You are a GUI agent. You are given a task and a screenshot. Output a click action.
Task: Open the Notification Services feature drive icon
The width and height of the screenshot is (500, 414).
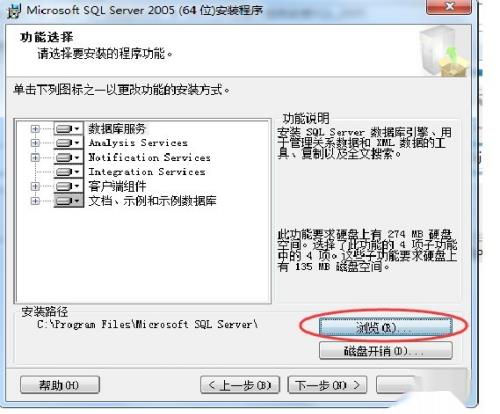pyautogui.click(x=68, y=157)
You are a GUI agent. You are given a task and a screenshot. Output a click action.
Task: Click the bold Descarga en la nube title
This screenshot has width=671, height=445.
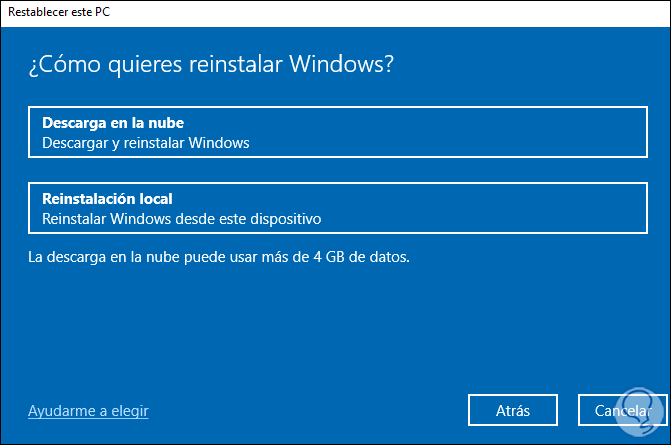click(112, 123)
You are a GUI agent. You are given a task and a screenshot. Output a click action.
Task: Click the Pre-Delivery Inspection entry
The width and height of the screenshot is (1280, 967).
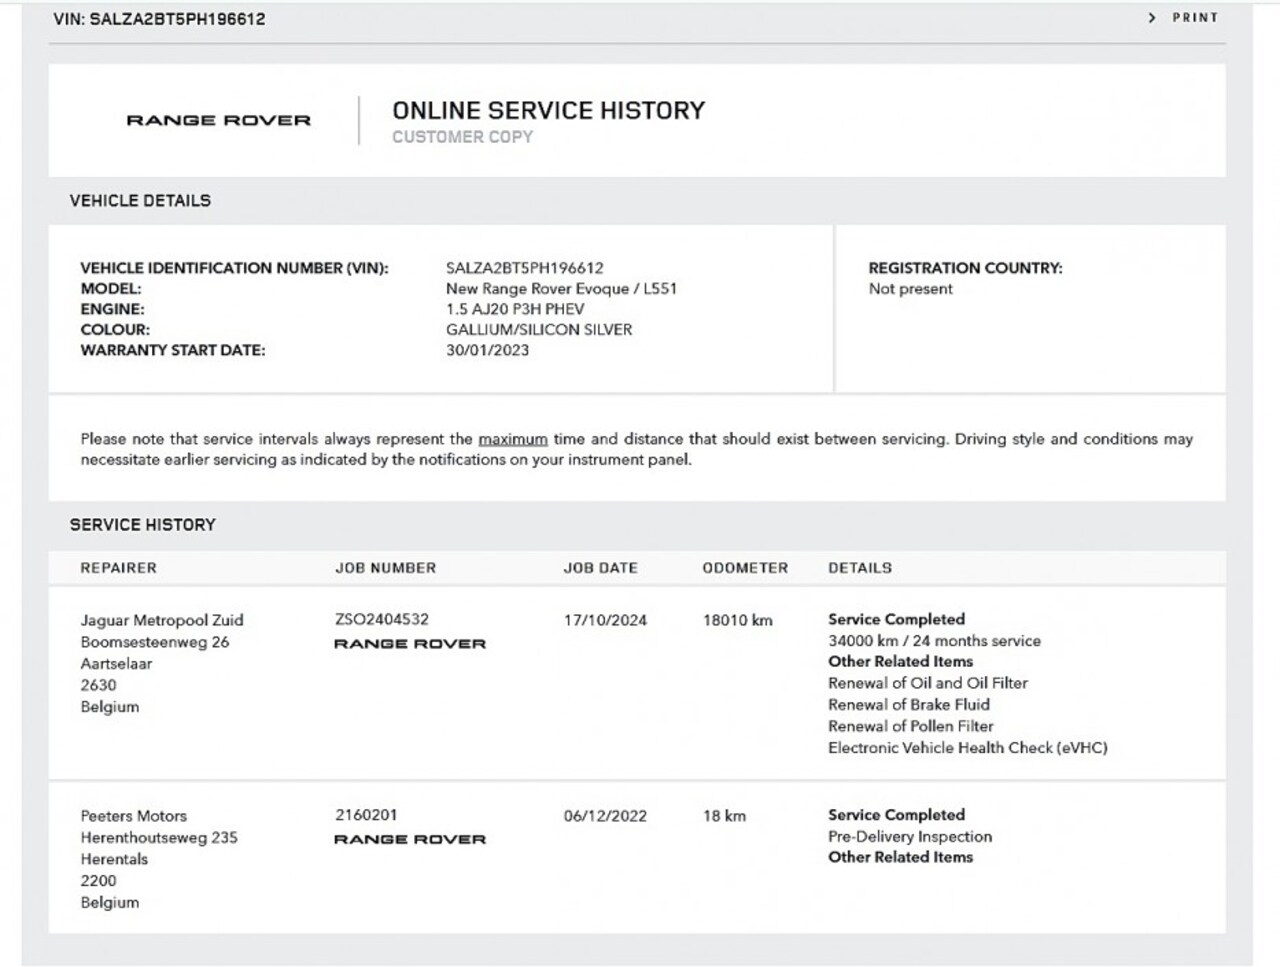tap(909, 836)
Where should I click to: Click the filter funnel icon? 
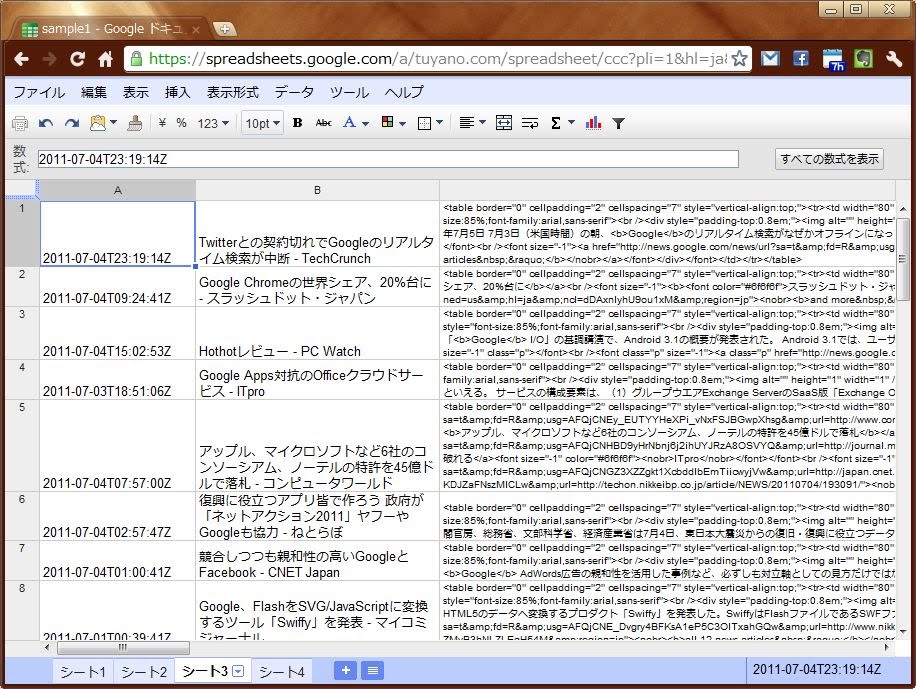pos(619,123)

────────────────────────────────────────

Rescale the listing above by writing all its lines again, requests included, with every click coordinate in the answers multiplied by 2.45 and rounded to a whole number (halves round up), while the numbers in the requests stay as they are. Leave the pictures out.

Expected answer
You are a GUI agent. You are given a task and a screenshot. Output a click action.
Task: Open the Notification Services feature drive icon
The width and height of the screenshot is (500, 414).
pyautogui.click(x=167, y=385)
You are a GUI agent. You are given a task and a screenshot. Output a click action.
Task: Click the bold Descarga en la nube title
This screenshot has width=671, height=445.
click(274, 301)
You are a GUI agent. You are given a task and a screenshot. Output a click action.
Task: Click the Pre-Delivery Inspection entry
The width and height of the screenshot is (1280, 967).
tap(2227, 2048)
Where should I click to: Click the filter funnel icon? 
pos(1517,301)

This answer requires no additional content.